Nobel Peace Prize awarded to Japan's nuke-bomb survivors group
Japan's leading organization of atomic bomb survivors, Nihon Hidankyo, won the 2024 Nobel Peace Prize on Friday, marking a milestone for the group that has campaigned over the years for the abolition of nuclear weapons, Kyodo reports.

The group, founded in 1956, was awarded the prize "for its efforts to achieve a world free of nuclear weapons and for demonstrating through witness testimony that nuclear weapons must never be used again," the Norwegian Nobel Committee said.
According to the Committee, "these historical witnesses have helped to generate and consolidate widespread opposition to nuclear weapons around the world by drawing on personal stories, creating educational campaigns based on their own experience, and issuing urgent warnings against the spread and use of nuclear weapons.

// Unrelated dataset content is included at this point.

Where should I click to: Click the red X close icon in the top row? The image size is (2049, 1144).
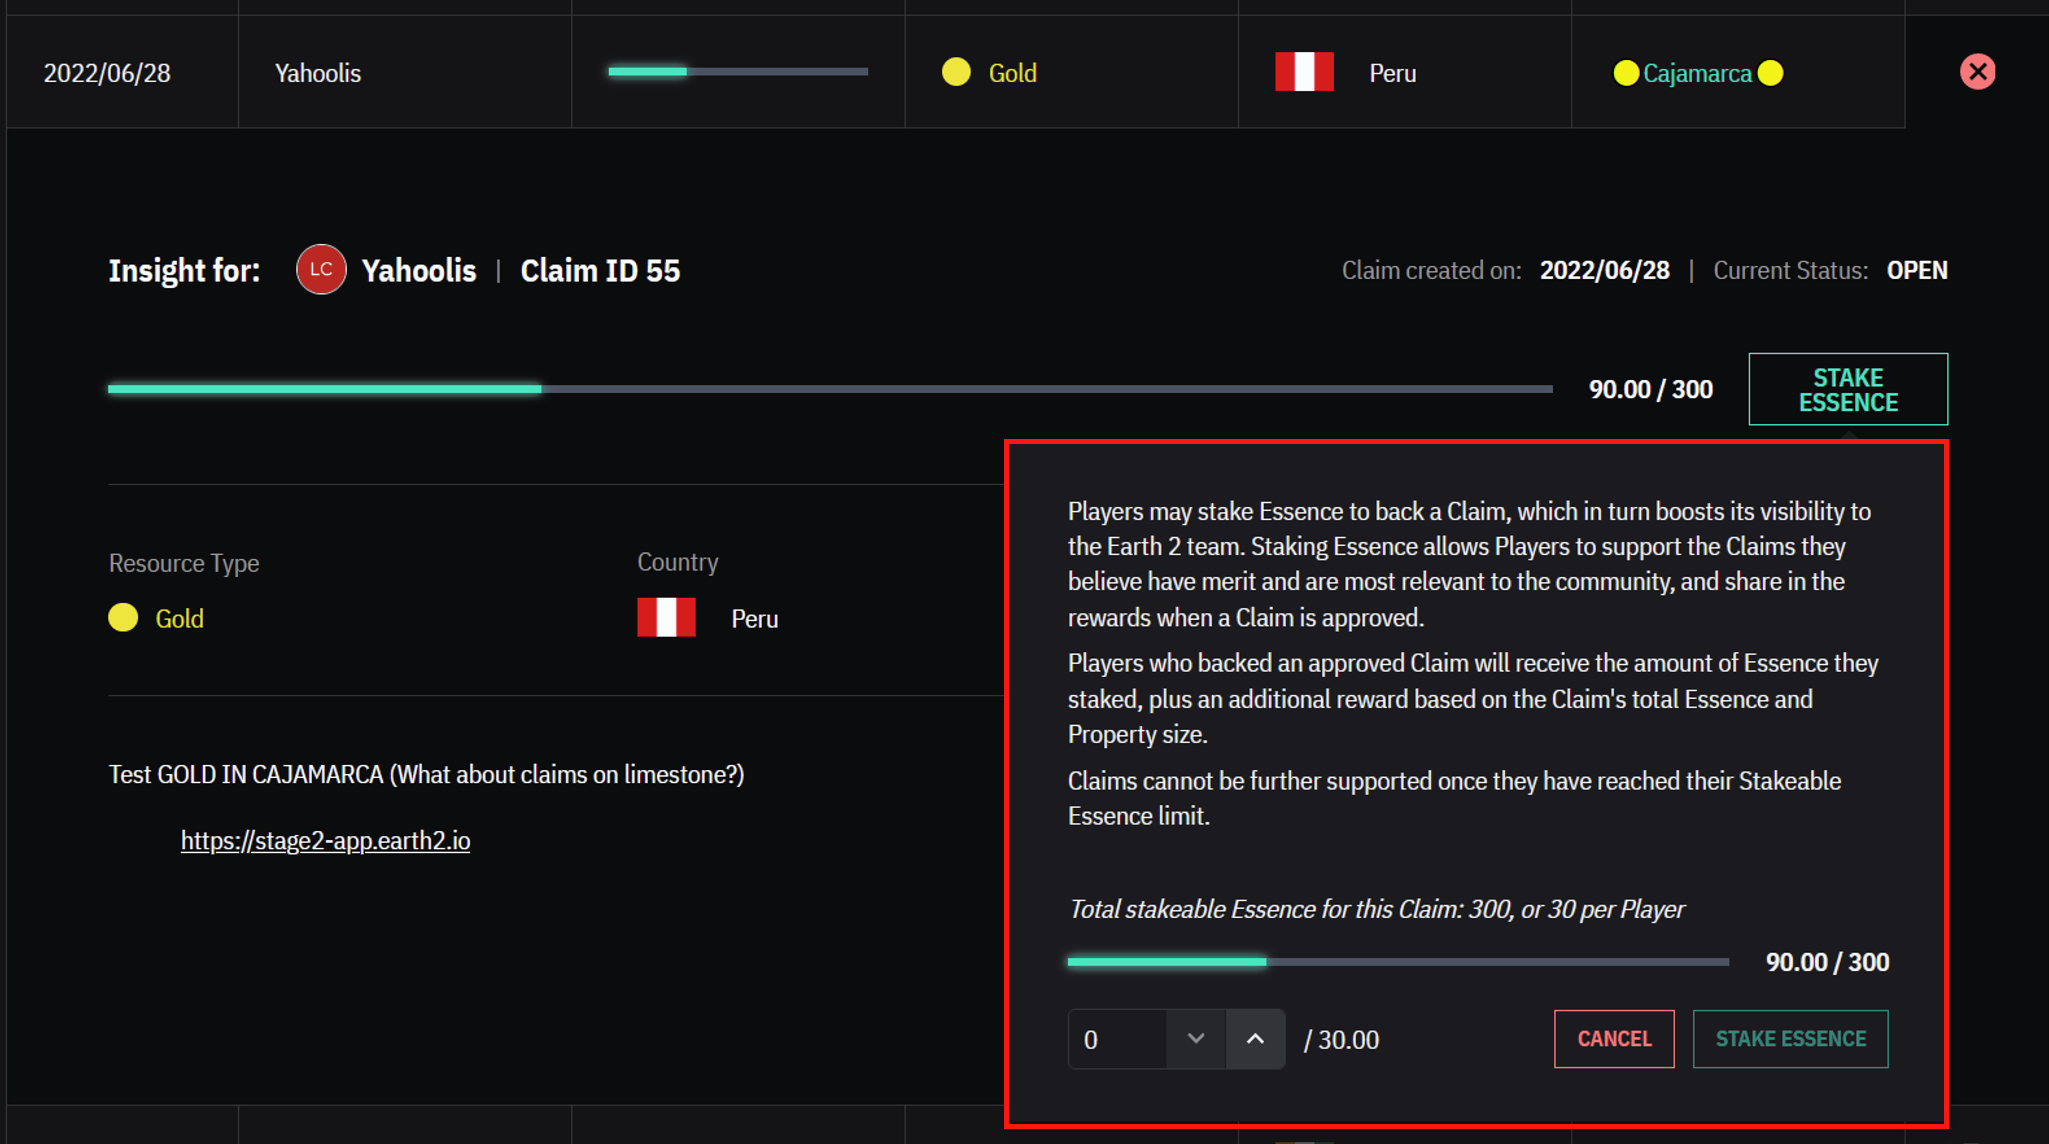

The Hibakusha help us to describe the indescribable, to think the unthinkable, and to somehow grasp the incomprehensible pain and suffering caused by nuclear weapons."
The Norwegian Nobel Committee reminds that "no nuclear weapon has been used in war in nearly 80 years.The extraordinary efforts of Nihon Hidankyo and other representatives of the Hibakusha have contributed greatly to the establishment of the nuclear taboo."